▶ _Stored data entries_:
────────────────

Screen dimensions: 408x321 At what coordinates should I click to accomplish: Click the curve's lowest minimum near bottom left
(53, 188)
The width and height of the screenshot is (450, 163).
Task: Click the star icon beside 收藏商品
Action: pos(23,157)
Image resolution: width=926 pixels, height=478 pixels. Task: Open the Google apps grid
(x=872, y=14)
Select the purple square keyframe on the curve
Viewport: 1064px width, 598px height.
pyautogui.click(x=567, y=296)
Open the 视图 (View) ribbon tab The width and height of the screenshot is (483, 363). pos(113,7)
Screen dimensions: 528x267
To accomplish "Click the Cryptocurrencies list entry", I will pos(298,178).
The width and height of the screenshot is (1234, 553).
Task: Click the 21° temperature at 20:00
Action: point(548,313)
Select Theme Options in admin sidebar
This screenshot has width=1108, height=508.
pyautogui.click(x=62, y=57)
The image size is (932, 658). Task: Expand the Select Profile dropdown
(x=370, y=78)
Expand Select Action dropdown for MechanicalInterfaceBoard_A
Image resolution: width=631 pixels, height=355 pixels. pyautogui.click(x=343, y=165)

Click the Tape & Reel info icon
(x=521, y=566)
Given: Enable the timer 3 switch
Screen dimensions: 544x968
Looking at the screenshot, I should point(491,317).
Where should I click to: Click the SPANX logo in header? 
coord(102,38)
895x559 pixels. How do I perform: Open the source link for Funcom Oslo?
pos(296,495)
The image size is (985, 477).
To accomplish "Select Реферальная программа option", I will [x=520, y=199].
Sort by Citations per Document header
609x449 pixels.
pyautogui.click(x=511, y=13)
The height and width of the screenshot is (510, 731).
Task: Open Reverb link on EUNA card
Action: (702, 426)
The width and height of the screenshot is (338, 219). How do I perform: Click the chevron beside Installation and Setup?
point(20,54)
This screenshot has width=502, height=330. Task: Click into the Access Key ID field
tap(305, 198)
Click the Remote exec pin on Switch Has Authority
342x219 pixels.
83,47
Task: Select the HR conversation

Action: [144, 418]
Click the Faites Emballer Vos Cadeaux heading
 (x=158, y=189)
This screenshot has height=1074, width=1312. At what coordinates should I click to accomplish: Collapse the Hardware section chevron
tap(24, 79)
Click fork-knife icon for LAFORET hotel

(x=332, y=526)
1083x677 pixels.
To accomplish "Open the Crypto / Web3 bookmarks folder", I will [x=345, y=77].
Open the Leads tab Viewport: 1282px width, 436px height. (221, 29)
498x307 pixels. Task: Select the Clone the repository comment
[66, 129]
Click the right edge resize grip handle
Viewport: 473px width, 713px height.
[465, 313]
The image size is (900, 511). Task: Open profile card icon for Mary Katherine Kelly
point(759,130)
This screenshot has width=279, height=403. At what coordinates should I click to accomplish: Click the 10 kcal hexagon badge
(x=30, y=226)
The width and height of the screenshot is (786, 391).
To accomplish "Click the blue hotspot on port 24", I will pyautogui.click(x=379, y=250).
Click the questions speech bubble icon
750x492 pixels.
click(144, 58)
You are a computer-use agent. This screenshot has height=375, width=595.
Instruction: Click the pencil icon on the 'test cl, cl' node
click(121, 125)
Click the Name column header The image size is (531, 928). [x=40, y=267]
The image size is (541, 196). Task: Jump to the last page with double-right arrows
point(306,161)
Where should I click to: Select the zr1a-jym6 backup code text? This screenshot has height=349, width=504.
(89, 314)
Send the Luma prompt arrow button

────────────────

▶ _Problem_: Word for word, extract all the records.

▶ _Output for this task_:
Screen dimensions: 408x321 At what coordinates should I click to accomplish: Click the curve's lowest minimum near bottom left
(53, 188)
The width and height of the screenshot is (450, 163).
Task: Click the star icon beside 收藏商品
Action: pos(23,157)
Image resolution: width=926 pixels, height=478 pixels. Task: Open the Google apps grid
(x=872, y=14)
Select the purple square keyframe on the curve
Viewport: 1064px width, 598px height.
pyautogui.click(x=567, y=296)
Open the 视图 (View) ribbon tab The width and height of the screenshot is (483, 363). pos(113,7)
Screen dimensions: 528x267
To accomplish "Click the Cryptocurrencies list entry", I will pos(298,178).
The width and height of the screenshot is (1234, 553).
Task: Click the 21° temperature at 20:00
Action: point(548,313)
Select Theme Options in admin sidebar
This screenshot has width=1108, height=508.
pyautogui.click(x=62, y=57)
The image size is (932, 658). Task: Expand the Select Profile dropdown
(x=370, y=78)
Expand Select Action dropdown for MechanicalInterfaceBoard_A
Image resolution: width=631 pixels, height=355 pixels. pyautogui.click(x=343, y=165)

Click the Tape & Reel info icon
(x=521, y=566)
Given: Enable the timer 3 switch
Screen dimensions: 544x968
Looking at the screenshot, I should point(491,317).
Where should I click to: Click the SPANX logo in header? 
coord(102,38)
895x559 pixels. How do I perform: Open the source link for Funcom Oslo?
pos(296,495)
The image size is (985, 477).
To accomplish "Select Реферальная программа option", I will [x=520, y=199].
Sort by Citations per Document header
609x449 pixels.
pyautogui.click(x=511, y=13)
The height and width of the screenshot is (510, 731).
Task: Open Reverb link on EUNA card
Action: (702, 426)
The width and height of the screenshot is (338, 219). How do I perform: Click the chevron beside Installation and Setup?
point(20,54)
This screenshot has width=502, height=330. Task: Click into the Access Key ID field
tap(305, 198)
Click the Remote exec pin on Switch Has Authority
342x219 pixels.
83,47
Task: Select the HR conversation

Action: [144, 418]
Click the Faites Emballer Vos Cadeaux heading
 (x=158, y=189)
This screenshot has height=1074, width=1312. At what coordinates should I click to accomplish: Collapse the Hardware section chevron
tap(24, 79)
Click fork-knife icon for LAFORET hotel

(x=332, y=526)
1083x677 pixels.
To accomplish "Open the Crypto / Web3 bookmarks folder", I will [x=345, y=77].
Open the Leads tab Viewport: 1282px width, 436px height. (221, 29)
498x307 pixels. Task: Select the Clone the repository comment
[66, 129]
Click the right edge resize grip handle
Viewport: 473px width, 713px height.
[465, 313]
The image size is (900, 511). Task: Open profile card icon for Mary Katherine Kelly
point(759,130)
This screenshot has width=279, height=403. At what coordinates should I click to accomplish: Click the 10 kcal hexagon badge
(x=30, y=226)
The width and height of the screenshot is (786, 391).
To accomplish "Click the blue hotspot on port 24", I will pyautogui.click(x=379, y=250).
Click the questions speech bubble icon
750x492 pixels.
click(144, 58)
You are a computer-use agent. This screenshot has height=375, width=595.
Instruction: Click the pencil icon on the 'test cl, cl' node
click(121, 125)
Click the Name column header The image size is (531, 928). [x=40, y=267]
The image size is (541, 196). Task: Jump to the last page with double-right arrows
point(306,161)
Where should I click to: Select the zr1a-jym6 backup code text? This screenshot has height=349, width=504.
(89, 314)
Send the Luma prompt arrow button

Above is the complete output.